Collected data entries:
----
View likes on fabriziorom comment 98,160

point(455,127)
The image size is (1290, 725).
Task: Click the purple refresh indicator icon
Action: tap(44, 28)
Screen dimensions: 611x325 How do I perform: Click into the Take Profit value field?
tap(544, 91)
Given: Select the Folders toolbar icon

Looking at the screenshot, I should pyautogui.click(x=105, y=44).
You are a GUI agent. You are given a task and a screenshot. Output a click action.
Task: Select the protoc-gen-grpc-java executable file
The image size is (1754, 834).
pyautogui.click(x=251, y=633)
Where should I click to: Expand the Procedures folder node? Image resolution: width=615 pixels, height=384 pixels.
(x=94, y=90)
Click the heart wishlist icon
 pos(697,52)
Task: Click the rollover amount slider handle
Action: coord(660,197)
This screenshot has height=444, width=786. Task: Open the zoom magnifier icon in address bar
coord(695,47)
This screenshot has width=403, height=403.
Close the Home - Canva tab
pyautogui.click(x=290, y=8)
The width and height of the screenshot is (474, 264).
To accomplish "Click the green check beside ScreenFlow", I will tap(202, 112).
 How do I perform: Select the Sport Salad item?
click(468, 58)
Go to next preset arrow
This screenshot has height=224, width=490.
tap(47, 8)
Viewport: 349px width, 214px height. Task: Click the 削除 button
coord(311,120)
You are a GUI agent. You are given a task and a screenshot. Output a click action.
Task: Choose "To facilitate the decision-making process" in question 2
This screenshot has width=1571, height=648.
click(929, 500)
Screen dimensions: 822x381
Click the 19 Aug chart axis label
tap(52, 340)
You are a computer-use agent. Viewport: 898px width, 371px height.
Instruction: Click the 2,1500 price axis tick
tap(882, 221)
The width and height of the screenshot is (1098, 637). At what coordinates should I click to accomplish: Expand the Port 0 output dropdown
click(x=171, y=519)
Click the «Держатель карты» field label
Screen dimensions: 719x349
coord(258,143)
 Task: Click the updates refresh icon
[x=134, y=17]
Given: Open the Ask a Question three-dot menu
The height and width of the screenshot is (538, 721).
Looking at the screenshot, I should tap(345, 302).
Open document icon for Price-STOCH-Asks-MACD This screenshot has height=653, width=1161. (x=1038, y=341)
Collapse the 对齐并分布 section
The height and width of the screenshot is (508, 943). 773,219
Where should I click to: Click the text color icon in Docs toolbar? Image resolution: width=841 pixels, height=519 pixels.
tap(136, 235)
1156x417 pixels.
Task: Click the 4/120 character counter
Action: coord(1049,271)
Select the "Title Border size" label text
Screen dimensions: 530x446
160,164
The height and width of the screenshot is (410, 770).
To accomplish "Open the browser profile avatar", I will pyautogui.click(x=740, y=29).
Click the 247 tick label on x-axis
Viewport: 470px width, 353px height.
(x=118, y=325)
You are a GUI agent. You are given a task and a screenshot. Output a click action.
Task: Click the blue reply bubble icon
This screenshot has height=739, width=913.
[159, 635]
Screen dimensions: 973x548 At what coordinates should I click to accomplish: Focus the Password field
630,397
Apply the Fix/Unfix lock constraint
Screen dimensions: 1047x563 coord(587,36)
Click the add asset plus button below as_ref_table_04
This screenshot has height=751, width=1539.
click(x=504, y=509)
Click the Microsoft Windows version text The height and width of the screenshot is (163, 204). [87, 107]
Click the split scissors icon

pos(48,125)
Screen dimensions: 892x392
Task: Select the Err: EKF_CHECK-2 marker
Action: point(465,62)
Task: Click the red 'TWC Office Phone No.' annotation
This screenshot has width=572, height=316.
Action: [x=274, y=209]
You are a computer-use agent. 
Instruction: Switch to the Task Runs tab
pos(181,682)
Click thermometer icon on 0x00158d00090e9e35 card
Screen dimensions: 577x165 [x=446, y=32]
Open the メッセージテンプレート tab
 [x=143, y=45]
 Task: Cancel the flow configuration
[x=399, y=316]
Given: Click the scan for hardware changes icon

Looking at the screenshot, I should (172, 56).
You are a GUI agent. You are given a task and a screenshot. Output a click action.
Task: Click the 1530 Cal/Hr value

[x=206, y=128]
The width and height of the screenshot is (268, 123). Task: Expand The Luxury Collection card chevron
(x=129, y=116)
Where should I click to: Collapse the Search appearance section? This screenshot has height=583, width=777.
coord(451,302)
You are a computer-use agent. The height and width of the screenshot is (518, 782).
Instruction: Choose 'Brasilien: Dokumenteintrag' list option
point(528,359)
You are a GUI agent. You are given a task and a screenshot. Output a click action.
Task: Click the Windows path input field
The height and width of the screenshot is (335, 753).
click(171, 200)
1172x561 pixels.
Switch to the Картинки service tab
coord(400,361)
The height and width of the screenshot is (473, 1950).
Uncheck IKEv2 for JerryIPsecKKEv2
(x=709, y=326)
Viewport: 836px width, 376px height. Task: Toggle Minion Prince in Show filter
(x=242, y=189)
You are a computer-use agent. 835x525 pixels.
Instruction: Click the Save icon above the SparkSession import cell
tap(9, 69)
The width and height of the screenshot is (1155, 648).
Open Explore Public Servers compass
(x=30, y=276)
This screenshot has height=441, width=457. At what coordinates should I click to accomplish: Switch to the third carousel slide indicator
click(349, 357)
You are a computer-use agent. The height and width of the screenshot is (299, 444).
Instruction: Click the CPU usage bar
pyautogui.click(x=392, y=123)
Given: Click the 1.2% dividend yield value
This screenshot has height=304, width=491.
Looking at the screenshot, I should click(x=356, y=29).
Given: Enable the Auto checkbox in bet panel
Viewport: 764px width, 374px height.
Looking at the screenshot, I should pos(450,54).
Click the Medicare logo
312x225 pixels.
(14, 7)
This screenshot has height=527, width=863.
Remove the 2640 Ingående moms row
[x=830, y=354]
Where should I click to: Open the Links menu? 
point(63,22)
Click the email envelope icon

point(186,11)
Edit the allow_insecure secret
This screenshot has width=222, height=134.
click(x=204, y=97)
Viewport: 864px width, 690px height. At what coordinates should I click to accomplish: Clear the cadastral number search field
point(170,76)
----
- _Work to do_
Put the items from the line containing "The width and height of the screenshot is (1155, 648)." down to the line containing "pyautogui.click(x=392, y=123)", both included, into a Markdown table with the columns No. and Entry, skipping any blank lines. Each row gets a number and one line.

- _Correct output_
| No. | Entry |
|---|---|
| 1 | The width and height of the screenshot is (1155, 648). |
| 2 | Open Explore Public Servers compass |
| 3 | (x=30, y=276) |
| 4 | This screenshot has height=441, width=457. At what coordinates should I click to accomplish: Switch to the third carousel slide indicator |
| 5 | click(349, 357) |
| 6 | You are a computer-use agent. The height and width of the screenshot is (299, 444). |
| 7 | Instruction: Click the CPU usage bar |
| 8 | pyautogui.click(x=392, y=123) |